Unverzichtbar für eine erfolgreiche Abheilung schmerzhafter KE nach erfolgter Behandlung ist immer die konsequente tägliche Kontrolle der Tiere auf Lahmheit und auf Sitz des Klotzes, welcher ja in der Regel für vier bis sechs Wochen verbleiben soll.
Vorbeugemaßnahmen
Die Verbesserung der Klauengesundheit in den Betrieben ist oft nur schrittweise mit jeweils realistischen Zielsetzungen umsetzbar. Ein erreichbares Ziel könnte in vielen Betrieben allein schon die Vermeidung von hochgradigen Lahmheiten durch die frühzeitige Erkennung geringgradiger Lahmheiten sein. Dazu sollte die Herde im Zwei-Wochen-Intervall auf Lahmheit kontrolliert werden, und leicht lahme Kühe sollten sofort fachgerecht behandelt werden. Weitere kurz- und mittelfristig umsetzbare strategische Maßnahmen könnten die Lahmheitskontrolle und die Durchführung einer fachgerechten Klauenpflege bei jeder Kuh kurz vor dem Trockenstellen (Abb. 3, 4) sowie wiederum um den 40. - 60. Laktationstag sein, um Lahmheiten in der Trockenstehzeit und in den ersten 100 Laktationstagen möglichst zu vermeiden. Diese Maßnahmen erfordern nur eine Änderung des bisherigen unzulänglichen Managements. Damit kann es in Milchviehherden mit hoher Lahmheitshäufigkeit und mit hochgradig lahmen Kühen gelingen, schrittweise eine Absenkung auf eine zwar noch "nicht perfekte" Lahmheitssituation mit deutlich weniger und "nur noch" gering- bis mittelgradig lahmen Kühen zu erzielen. Dies wäre bereits ein lohnendes Ziel.

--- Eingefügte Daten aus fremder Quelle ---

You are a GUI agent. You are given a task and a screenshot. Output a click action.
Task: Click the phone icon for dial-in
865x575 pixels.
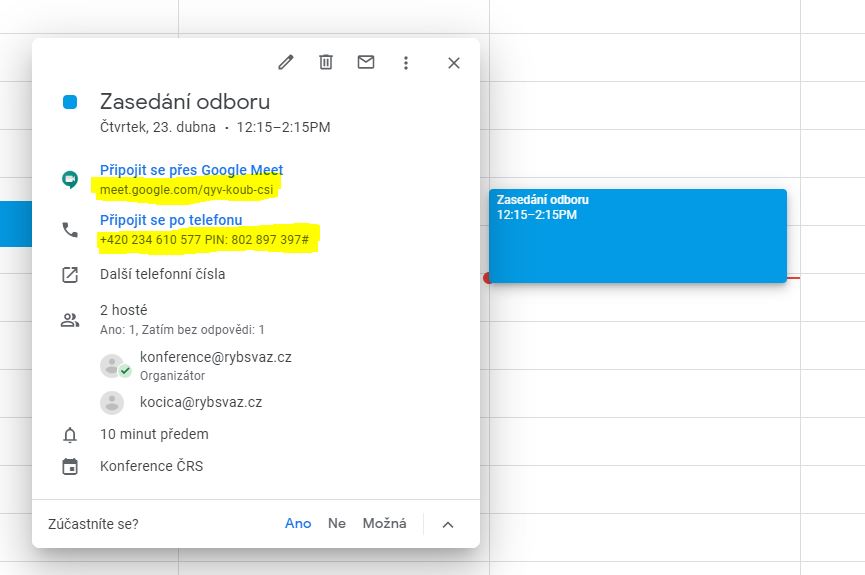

Eine konsequente Überwachung der Klauengesundheit auf Herden- und Tierebene erfolgt bereits in vielen Milchviehherden durch elektronische Dokumentation der Klauenbefunde bei jeder Klauenpflegevisite bzw. auch durch den Tierhalter selbst - zum Beispiel mittels der Klauen-Profi®-App.

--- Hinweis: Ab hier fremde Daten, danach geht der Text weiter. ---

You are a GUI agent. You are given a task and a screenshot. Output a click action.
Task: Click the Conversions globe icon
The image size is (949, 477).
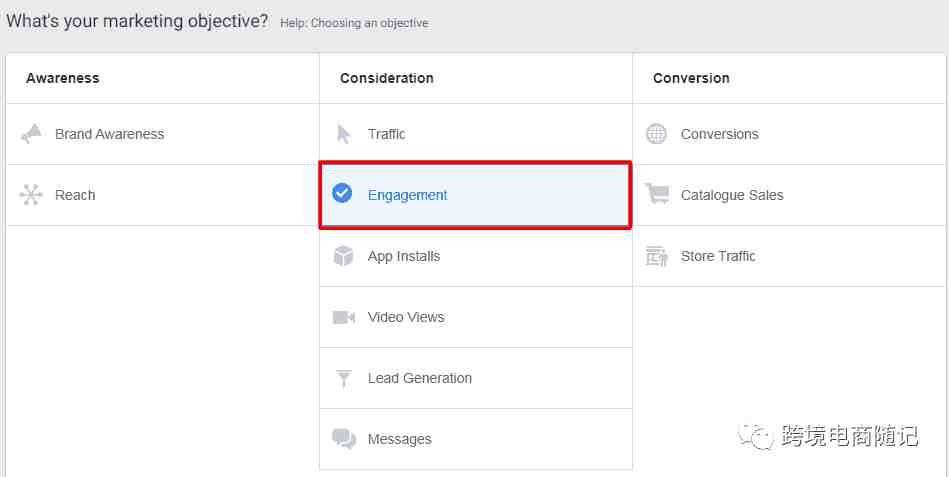click(x=656, y=134)
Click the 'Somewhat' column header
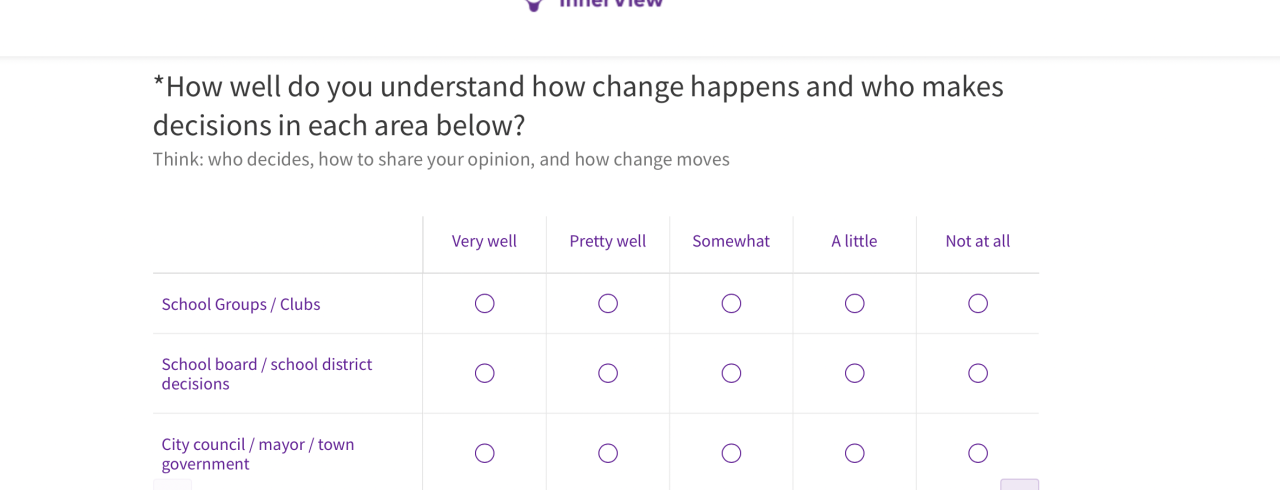 (731, 241)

Weiters muss für die Verbesserung der Klauengesundheit in vielen Betrieben eine Optimierung des Komforts, der Hygiene von Liege- und Laufflächen (Abb. 5), der Fütterung sowie eine Stressreduktion (Überbelegung, Sackgassen, Umgang mit Tieren, Hitzestress) erfolgen.

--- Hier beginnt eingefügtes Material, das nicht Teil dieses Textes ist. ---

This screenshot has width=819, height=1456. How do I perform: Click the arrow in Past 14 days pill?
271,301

Man wird KE/Klauenläsionen in Milchviehherden nie völlig verhindern können. Gut geplante und gut geführte Milchviehbetriebe machen es jedoch in Österreich vor, dass es sehr wohl möglich ist, eine gute Klauengesundheit aufrechtzuhalten, sodass weniger als 10% der Rinder pro Kontrolljahr eine Lahmheit zeigen. Als Schlusssatz passt die modifizierte Definition der Klauengesundheit frei nach Friedrich Nietzsche sehr gut, die als Minimalerfordernis gelten könnte: "Klauengesundheit ist dasjenige geringe Maß an (nichtschmerzhaften) Klauendefekten, welches es den Rindern noch immer ermöglicht, ihren wesentlichen Beschäftigungen nachzukommen."